Un tercer componente de la debacle (de seguro hay muchos más) es la crisis que ha experimentado el rol de los medios de comunicación en los sistemas políticos a lo largo de las últimas cuatro décadas. Durante buena parte del siglo XX, fueron lo que se conoce como agentes de presión, es decir, entes que no ejercían directamente el poder político, pero sí procuraban influir en él. En buena medida, eran voceros de la sociedad ante los representantes políticos de esta. También hacían valer los intereses de determinados grupos económicos, casi siempre bajo la apariencia de la neutralidad.

 

Pero, a partir de cierto momento, identificable con el ascenso del neoliberalismo y la caída del mundo socialista, muchas empresas periodísticas tradicionales, que habían estado en manos de familias dedicadas por generaciones a esa actividad, comenzaron a cambiar de manos. En países como EEUU, pasaron a estar bajo control directo de la banca, la industria armamentística y la del entretenimiento. Su rol como voceros de la sociedad empezó a desdibujarse aceleradamente.

 

En Venezuela ocurrió algo similar, con la peculiaridad de que a partir de 1999, la casi totalidad de los medios privados de comunicación (impresos, radiales y televisivos) renunciaron ya de manera abierta a su rol de grupos de presión y mutaron a partidos políticos cuyo único objetivo era derrocar o derrotar al gobierno de Hugo Chávez. Al hacerlo, solo podían ser voceros de una parte de la sociedad: la oligarquía y la radicalizada clase media antichavista.

 

Miles de usuarios de los medios impresos dejaron de leerlos en 2002, luego de presenciar sus oscuras conductas en los sucesos de abril y durante el paro petrolero. Los periódicos se hicieron un gran daño a sí mismos cuando decidieron sumarse a la huelga patronal mediante la reducción de su número de páginas y tiraje. Algunos diarios nunca se recuperaron de esas extrañas aventuras de autoflagelación.

 

Más allá de la posición política de los usuarios, resultó evidente que habían roto su pacto con la verdad, su compromiso de buscarla. Las líneas editoriales -que además eran concertadas sin embozo por los dueños y directivos de medios que supuestamente eran competidores- redefinieron el periodismo para mal, lo llevaron a un punto en el que el único objetivo era destruir al enemigo político. Con esa oferta de contenido solo podían aspirar a la lealtad de los fanáticos. 

 

Ese pésimo enfoque del periodismo, caracterizado por una desvergonzada tendencia a la manipulación y la mentira, condujo al desprestigio de la profesión. Los no periodistas pensaron, con mucha razón, que si eso que hacían los comunicadores universitarios era periodismo, cualquiera puede hacerlo. ¿Quién es capaz de discutírselo?

 

Infortunadamente, la respuesta a esas deformaciones por parte de los medios públicos ha sido muchas veces de la misma calidad.

============

### CONSIGNA
Reproduce sin cambios el pasaje del texto sobre la crisis de los medios de comunicación que empieza en "Miles de usuarios" y termina en "de los fanáticos.". Las entradas no hacen falta para resolver la consigna.

### DATOS A EXAMINAR
============

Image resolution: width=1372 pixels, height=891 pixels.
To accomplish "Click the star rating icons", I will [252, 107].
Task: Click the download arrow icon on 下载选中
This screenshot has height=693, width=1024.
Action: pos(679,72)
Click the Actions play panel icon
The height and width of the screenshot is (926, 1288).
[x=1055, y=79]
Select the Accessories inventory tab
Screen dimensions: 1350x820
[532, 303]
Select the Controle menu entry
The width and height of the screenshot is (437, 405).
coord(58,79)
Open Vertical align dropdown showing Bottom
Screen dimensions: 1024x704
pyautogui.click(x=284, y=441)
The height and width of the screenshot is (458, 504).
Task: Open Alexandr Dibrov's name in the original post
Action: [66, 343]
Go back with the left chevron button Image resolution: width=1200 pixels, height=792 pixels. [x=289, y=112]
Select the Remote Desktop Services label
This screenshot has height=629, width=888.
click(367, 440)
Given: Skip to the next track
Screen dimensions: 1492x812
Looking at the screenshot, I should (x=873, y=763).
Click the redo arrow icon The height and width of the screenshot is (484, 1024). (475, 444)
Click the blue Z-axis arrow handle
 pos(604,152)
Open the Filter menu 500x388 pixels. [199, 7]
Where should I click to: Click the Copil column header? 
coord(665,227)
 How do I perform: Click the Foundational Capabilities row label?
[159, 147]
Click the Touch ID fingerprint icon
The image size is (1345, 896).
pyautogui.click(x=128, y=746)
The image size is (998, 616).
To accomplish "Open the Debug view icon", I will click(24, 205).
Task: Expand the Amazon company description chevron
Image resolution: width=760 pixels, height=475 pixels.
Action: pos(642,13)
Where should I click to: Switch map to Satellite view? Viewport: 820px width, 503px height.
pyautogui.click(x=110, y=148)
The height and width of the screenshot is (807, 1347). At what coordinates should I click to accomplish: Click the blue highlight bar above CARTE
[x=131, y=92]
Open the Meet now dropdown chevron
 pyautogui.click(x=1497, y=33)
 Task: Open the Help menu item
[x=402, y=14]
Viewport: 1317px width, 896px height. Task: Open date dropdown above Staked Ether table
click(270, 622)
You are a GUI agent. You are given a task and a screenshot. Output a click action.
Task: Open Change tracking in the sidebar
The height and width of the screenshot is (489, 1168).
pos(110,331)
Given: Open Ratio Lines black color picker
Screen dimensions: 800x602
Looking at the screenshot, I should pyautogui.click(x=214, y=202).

============

### SOLUCIÓN
Miles de usuarios de los medios impresos dejaron de leerlos en 2002, luego de presenciar sus oscuras conductas en los sucesos de abril y durante el paro petrolero. Los periódicos se hicieron un gran daño a sí mismos cuando decidieron sumarse a la huelga patronal mediante la reducción de su número de páginas y tiraje. Algunos diarios nunca se recuperaron de esas extrañas aventuras de autoflagelación.

 

Más allá de la posición política de los usuarios, resultó evidente que habían roto su pacto con la verdad, su compromiso de buscarla. Las líneas editoriales -que además eran concertadas sin embozo por los dueños y directivos de medios que supuestamente eran competidores- redefinieron el periodismo para mal, lo llevaron a un punto en el que el único objetivo era destruir al enemigo político. Con esa oferta de contenido solo podían aspirar a la lealtad de los fanáticos.